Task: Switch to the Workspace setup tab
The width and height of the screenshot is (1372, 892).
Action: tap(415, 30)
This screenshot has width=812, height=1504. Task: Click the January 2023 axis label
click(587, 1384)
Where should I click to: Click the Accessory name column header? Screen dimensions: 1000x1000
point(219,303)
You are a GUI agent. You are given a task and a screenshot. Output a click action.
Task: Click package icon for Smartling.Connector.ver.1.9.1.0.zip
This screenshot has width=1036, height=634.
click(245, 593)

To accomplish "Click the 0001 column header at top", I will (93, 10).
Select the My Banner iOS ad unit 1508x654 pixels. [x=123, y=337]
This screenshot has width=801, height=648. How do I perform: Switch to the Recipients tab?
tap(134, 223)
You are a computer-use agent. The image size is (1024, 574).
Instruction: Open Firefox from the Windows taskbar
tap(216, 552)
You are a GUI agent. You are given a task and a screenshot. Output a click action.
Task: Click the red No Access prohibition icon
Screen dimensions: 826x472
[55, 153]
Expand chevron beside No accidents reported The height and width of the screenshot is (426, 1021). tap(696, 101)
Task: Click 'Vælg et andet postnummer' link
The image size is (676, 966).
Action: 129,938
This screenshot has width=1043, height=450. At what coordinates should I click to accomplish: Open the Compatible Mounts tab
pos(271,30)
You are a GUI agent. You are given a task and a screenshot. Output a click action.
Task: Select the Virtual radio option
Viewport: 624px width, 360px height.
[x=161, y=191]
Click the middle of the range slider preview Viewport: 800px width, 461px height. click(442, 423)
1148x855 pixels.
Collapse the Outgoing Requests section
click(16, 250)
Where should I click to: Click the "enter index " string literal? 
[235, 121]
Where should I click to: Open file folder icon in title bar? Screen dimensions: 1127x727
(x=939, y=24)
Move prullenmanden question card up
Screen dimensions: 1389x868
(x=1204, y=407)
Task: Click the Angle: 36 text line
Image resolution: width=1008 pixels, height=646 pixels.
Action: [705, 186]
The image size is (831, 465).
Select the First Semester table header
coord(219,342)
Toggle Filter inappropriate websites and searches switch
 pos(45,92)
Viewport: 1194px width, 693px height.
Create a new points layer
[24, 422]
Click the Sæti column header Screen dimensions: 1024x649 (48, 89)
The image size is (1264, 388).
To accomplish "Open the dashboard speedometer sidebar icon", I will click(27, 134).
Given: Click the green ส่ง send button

_TASK TO COMPLETE:_
Go through the lines above and count those that include "will"; give the total and nothing more.

_RESPONSE FOR THIS EXERCISE:_
2